Build Innovation and Performance with GCC* 12

author-image

By

Introduction

The GNU Compiler Collection (GCC)* team at Intel has actively worked with the GCC community to contribute innovative and performance enhancements (general and x86-specific) into GCC 12. A very-cheap cost model is used to enable vectorization at the -O2 optimization level, bringing vectorization performance gains to O2 users, with a small impact to the code size. Vectorization enabling has been boosting the performance of SPECrate* 2017 Integer suites built by GCC 12.1 O2 by 5.9% since GCC 8.5.

The x86 back end was enabled to support Intel® Advanced Vector Extensions 512 (Intel® AVX-512) for FP16, which was introduced in Intel® Xeon® processors (formerly code named Sapphire Rapids). Intel AVX-512 for FP16 can be widely used with increased throughput and decreased storage that includes signal processing, media or video processing, AI and machine learning, and more.
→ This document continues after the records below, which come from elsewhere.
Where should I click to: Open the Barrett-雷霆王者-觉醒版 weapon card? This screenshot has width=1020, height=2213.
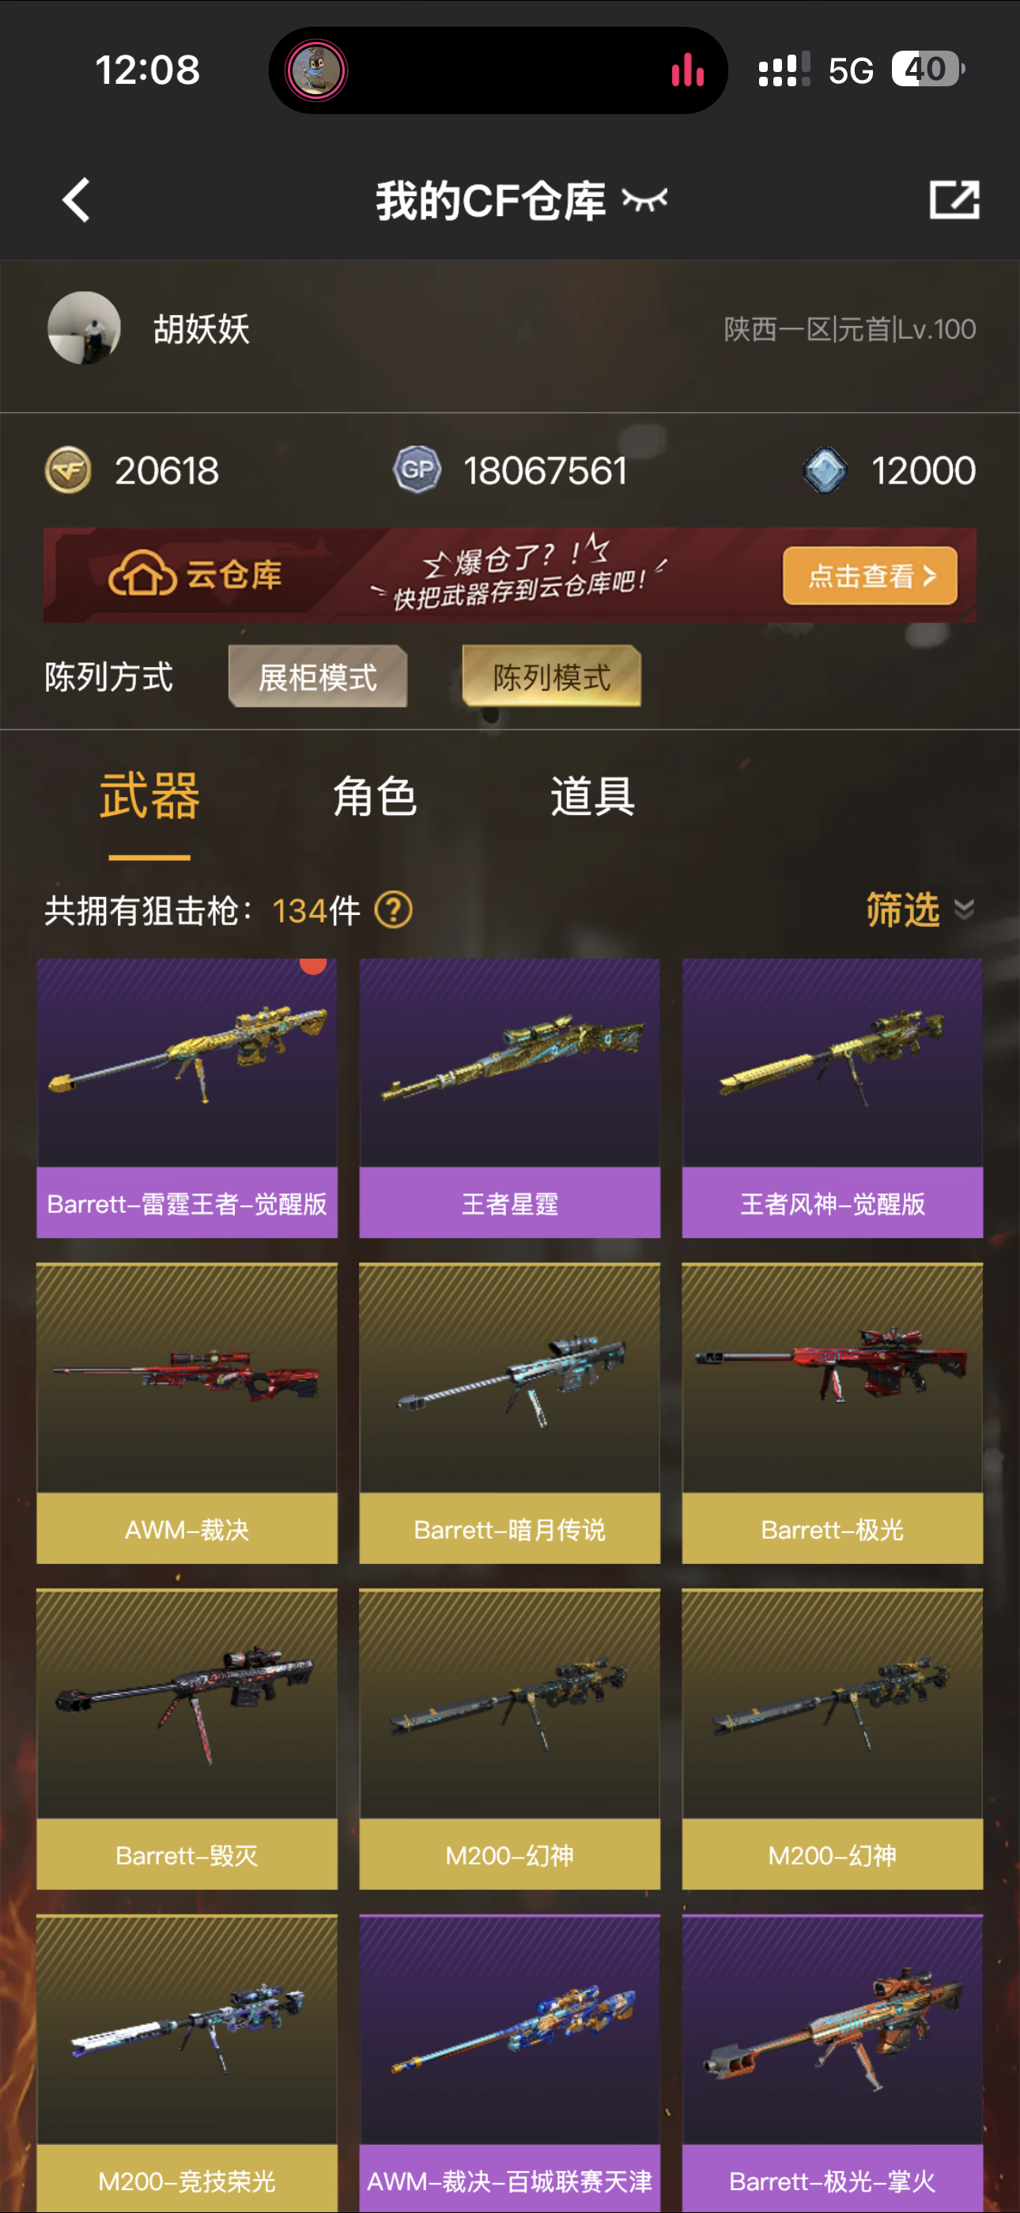click(187, 1098)
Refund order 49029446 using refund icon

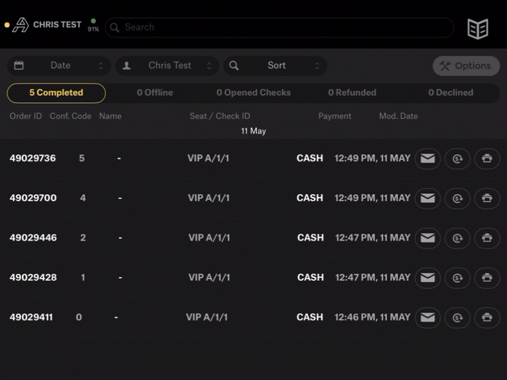pos(457,238)
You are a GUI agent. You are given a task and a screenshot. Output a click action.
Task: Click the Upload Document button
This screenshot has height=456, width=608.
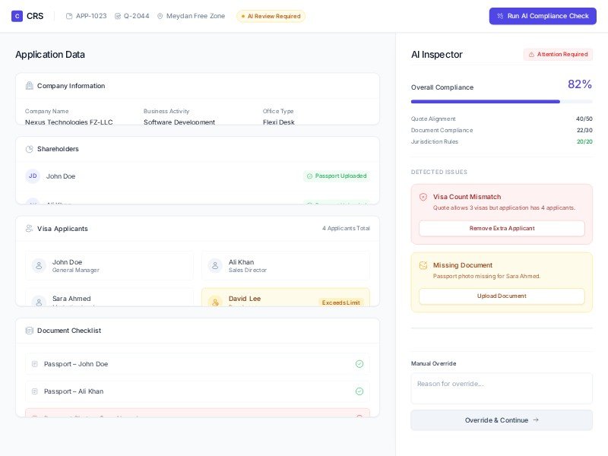point(502,296)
Several auto-vectorization enhancements have been developed for Intel AVX-512 and Intel AVX-512 for vector neural network instructions (VNNI) in the GCC 12 compiler based on the vectorization framework. Many patches were contributed, improving quality and performance for the back end. 
Also, -mtune=tremont and -mtune=alderlake were fine-tuned with significant performance gains.

Generation-to-Generation Performance Improvement

As measured by SPECrate 2017 Integer suites, GCC performance was constantly improved from generation to generation on Intel® 64. As demonstrated in Figure 1, GCC 12.1 has the best performance ever on Intel 64, a 19% improvement when compared to GCC 7.5.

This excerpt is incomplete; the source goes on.